It’s indisputable—exercise is good for you. But on a molecular level, scientists don’t really know why. Published online today in Nature, researchers show for the first time that a cellular housekeeping mechanism, called autophagy, could be the source of the beneficial effects of exercise, including protection against diabetes. Targeting the pathway could mimic the health effects of exercise—all the perks with none of the sweat—and help treat type II diabetes, the authors suggest.
“It’s really a new idea,” said Marc Francaux, who studies the biochemistry of exercise at the Université catholique de Louvain and was not involved in the research. “They use three different transgenic mouse models. It’s really convincing.”
“It provides a fresh look into how exercise produces its benefits,” said Gökhan Hotamisligil, who studies metabolic regulatory pathways at the Harvard School of Public Health and also did not participate in the study....
Autophagy is an internal recycling system that degrades damaged or unwanted organelles and proteins in a cell and produces energy. In animal models, this process has been shown to protect against cancer, neurodegenerative disorders, infections, diabetes, and more. “Exercise is known to protect against all these same diseases,” said Beth Levine, a biologist at the University of Texas Southwestern Medical Center, “so it made sense to us that exercise might induce autophagy.”
Levine’s team first analyzed transgenic mice that form green fluorescent protein dots in their cells during autophagy. They found that after running on a treadmill for at least 30 minutes, the mice’s cells exhibited higher levels of autophagy, demonstrating that exercise stimulates the digestive process in vivo.
Next, the researchers created mice with a mutation in Bcl2, an important autophagy regulator. These mutant mice were still capable of performing basic, low-level autophagy but were unable to ramp up autophagy during exercise. When exercised on a treadmill, the mice could not run as long and did not metabolize glucose as well as control mice. The team confirmed their findings in two other mouse models with mutations at different steps of the autophagy pathway.
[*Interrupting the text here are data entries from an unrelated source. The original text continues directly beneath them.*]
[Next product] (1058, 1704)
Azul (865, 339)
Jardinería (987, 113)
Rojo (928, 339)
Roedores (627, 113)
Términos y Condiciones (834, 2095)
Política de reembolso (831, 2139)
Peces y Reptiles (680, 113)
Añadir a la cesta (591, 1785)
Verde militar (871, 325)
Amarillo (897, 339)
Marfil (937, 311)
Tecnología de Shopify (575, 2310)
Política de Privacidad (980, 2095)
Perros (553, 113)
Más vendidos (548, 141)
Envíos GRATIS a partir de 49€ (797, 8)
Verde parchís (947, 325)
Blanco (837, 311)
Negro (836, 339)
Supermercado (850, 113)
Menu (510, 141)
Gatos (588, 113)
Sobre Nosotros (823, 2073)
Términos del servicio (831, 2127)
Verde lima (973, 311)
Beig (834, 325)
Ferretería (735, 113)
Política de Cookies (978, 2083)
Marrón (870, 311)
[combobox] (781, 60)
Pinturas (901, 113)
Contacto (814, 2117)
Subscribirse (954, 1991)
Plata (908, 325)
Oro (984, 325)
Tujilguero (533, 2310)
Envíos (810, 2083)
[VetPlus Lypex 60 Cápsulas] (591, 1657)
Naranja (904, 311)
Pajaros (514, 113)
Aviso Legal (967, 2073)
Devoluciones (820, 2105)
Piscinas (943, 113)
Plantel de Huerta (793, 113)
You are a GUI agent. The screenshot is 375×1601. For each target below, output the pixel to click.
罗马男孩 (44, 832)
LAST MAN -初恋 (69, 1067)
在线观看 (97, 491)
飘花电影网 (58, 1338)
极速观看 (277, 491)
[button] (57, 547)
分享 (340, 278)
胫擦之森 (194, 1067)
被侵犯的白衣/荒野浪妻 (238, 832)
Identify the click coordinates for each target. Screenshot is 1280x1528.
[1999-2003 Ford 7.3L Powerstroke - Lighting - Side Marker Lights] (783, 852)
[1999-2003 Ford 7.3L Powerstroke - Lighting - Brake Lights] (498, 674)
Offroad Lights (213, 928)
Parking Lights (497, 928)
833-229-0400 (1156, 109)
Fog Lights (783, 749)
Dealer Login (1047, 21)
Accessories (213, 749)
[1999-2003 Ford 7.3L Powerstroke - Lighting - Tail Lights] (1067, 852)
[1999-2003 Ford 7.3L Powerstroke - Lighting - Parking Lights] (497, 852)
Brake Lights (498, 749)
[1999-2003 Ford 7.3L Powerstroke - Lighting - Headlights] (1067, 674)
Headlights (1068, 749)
Finally, Levine and her team assessed the protective effects of exercise in mice fed a high fat diet to induce diabetes. Normally during exercise, blood glucose levels decrease and the animal becomes more sensitive to insulin, so that low or normal levels of insulin are sufficient to maintain healthy blood glucose levels and prevent diabetes. “We postulated that autophagy is necessary for these protective effects of exercise,” said Levine. When placed on the high fat diet, both the normal and mutant mice gained weight and showed impaired insulin sensitivity, a hallmark of type II diabetes. Running on a treadmill improved these symptoms in animals capable of exercise-induced autophagy. The mutant mice, on the other hand, lost some weight but did not enjoy the diabetes-reversing effects of exercise.
The findings raise the possibility that upregulating autophagy could be a potential new method to mimic the effects of exercise and possibly treat diabetes, said Levine. Her team next plans to investigate the role of autophagy in other diseases in which exercise has beneficial effects, such as cancer and Alzheimer’s.
Another surprising result from the study was the evidence that autophagy is activated during exercise in the liver and pancreas—tissues other than skeletal and cardiac muscle. “The entire field has been focused on benefits of exercise coming from things that happen in muscle,” said Hotamisligil. “This suggests that certain pathways engaged by exercise extend beyond muscle tissue and influence other metabolically critical sites.”
C. He, et al., “Exercise-induced BCL2-regulated autophagy is required for muscle glucose homeostasis,” Nature, 481:511-5, 2012.